Wednesday 1st February 2017

We’re back! After our short break for Christmas and New Year’s, we have returned - we held our third event last week at our usual spot in Harrison’s 1854 Bar.

Shoot! You missed it? Not to worry, we’ve got the low-down on the night here for you =)

Our first speaker of the night was Emily Collins, an early career researcher, who not long ago passed her PhD viva, working within Sheffield Robotics and the department of Psychology at the University of Sheffield. Emily described her work looking at biomimetic robots and their potential to be used in patient therapies. She introduced us to Miro, a small dog-like/rabbit-like robot which she had be working on, which can respond to touch, sound, and movement. Animal-assisted therapies (AAT), such as those using small animals like dogs or turtles in therapeutic settings, have previously been shown to aid patient therapies - for example, for elderly patients with dementia and paediatric patients with autism. Emily described how AAT was shown to reduce symptoms of pain in some patient groups, which therefore reduced the need to prescribe high doses of pain killers! However AAT is often not hygienic, cost-effective, or necessarily the best option for larger patient groups. Therefore she has been working on the concept of Robot-assisted therapies and how these could be a suitable replacement for AAT in the next few decades – we best keep our eyes out for the rise in robotic companions and thank Emily when we get there!

Next up, we had Daniel Cooper, a 3rd year PhD student in Materials Engineering at the University of Sheffield. Dan first explained to us how nuclear energy is produced – through the continuous splitting of radioactive atoms, which gives off huge amounts of energy, used to heat water into steam, which transfers the energy to a generator by rotating a turbine (he made it sound much simpler, honest!) He described that nuclear energy is actually one of the safest method of producing energy, often second only to wind power, and provides far higher amounts of energy than combustion or burning fossil fuels does. Currently, nuclear reactors use solid fuel rods immersed in water, however, Dan’s research looks at using molten salt instead of water. This would mean that fuel rods would no longer be needed as the fuel could be mixed with the molten salt, and it would also avoid the problem of fuel rod corrosion. Dan is also looking into the use of ‘MAX phase materials’ in nuclear reactors, as these seem to combine the best properties of a metal and ceramic. These materials are usually found as carbides or nitrides of transition metals in a hexagonal chemical formation.

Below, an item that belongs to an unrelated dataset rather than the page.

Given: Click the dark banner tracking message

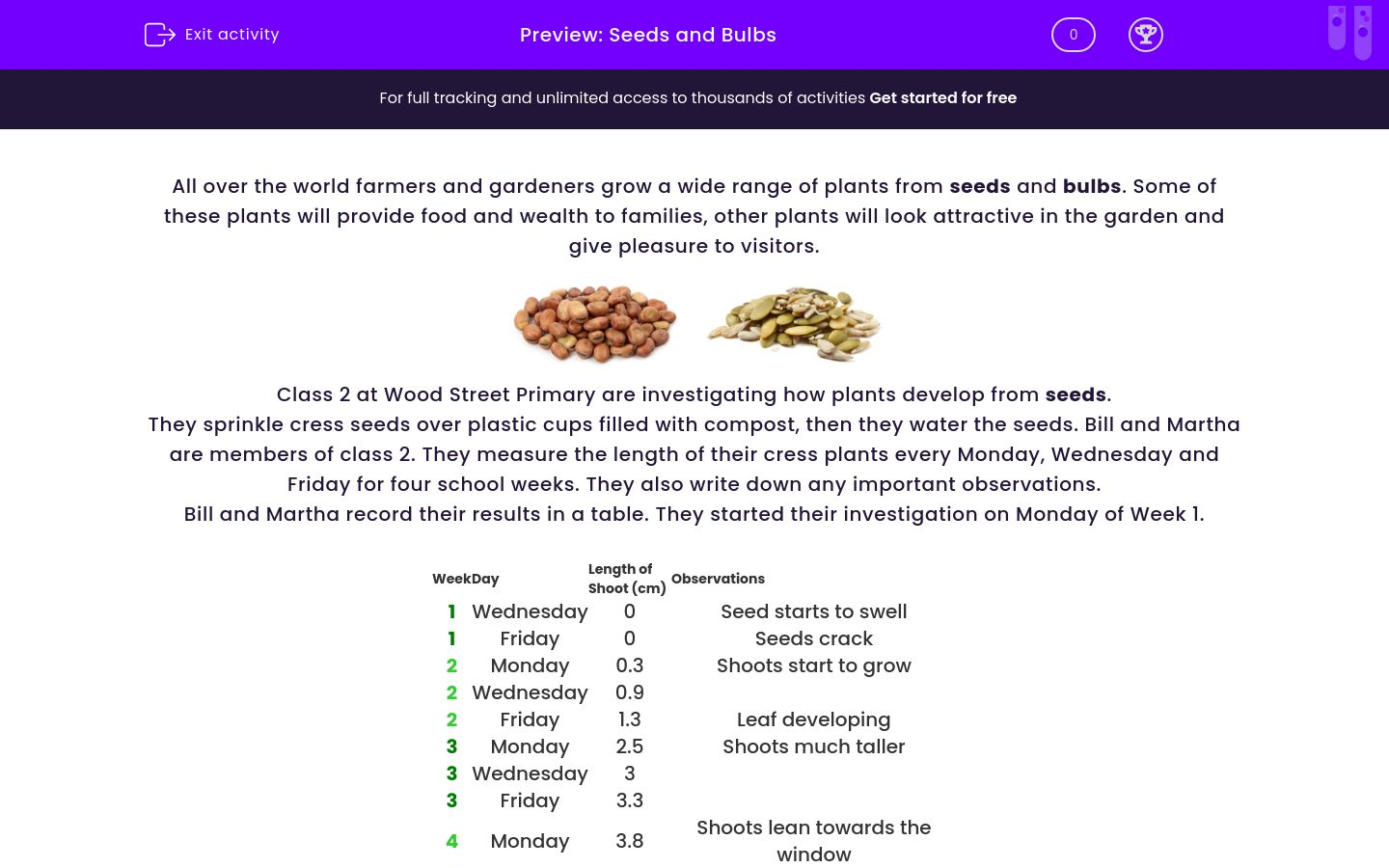Looking at the screenshot, I should (624, 97).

Dan is working with one called Titanium Aluminium Carbide, or Ti3AlC2, but he still needs to do a few more experiments before he knows how effective this is. So watch out - one day we might be using nuclear energy and Dan’s research to heat our homes in the future!

To round off the night, we listened to Wasim Ahmed, a final year PhD student in Health Informatics at the University of Sheffield. Wasim has combined his interest in infectious diseases and social media, to study how the public respond to disease outbreaks via Twitter. He has focused on two major epidemics: Swine Flu in 2009 and Ebola in 2014. Wasim spoke of how he collected thousands and thousands of tweets, but whittled this down to ‘only’ 15,000 for thorough reading and analysis. He has managed to pick out some common themes, which have so far included humour and sarcasm, lack of empathy, stigma towards the disease and those affected, fake news and misguided heath information, passing the blame and even rumours of a zombie apocalypse! This research provides an insight into the public perceptions of health and disease, and could be used to inform public relations and future education by public health bodies. So next time you tweet, remember to consider who might be listening – if its anything to do with disease outbreaks, we’re sure Wasim will be!

We’d like to say a huge thank you to all of our speakers, and also everyone who attended – we hope you enjoyed it as much as we did!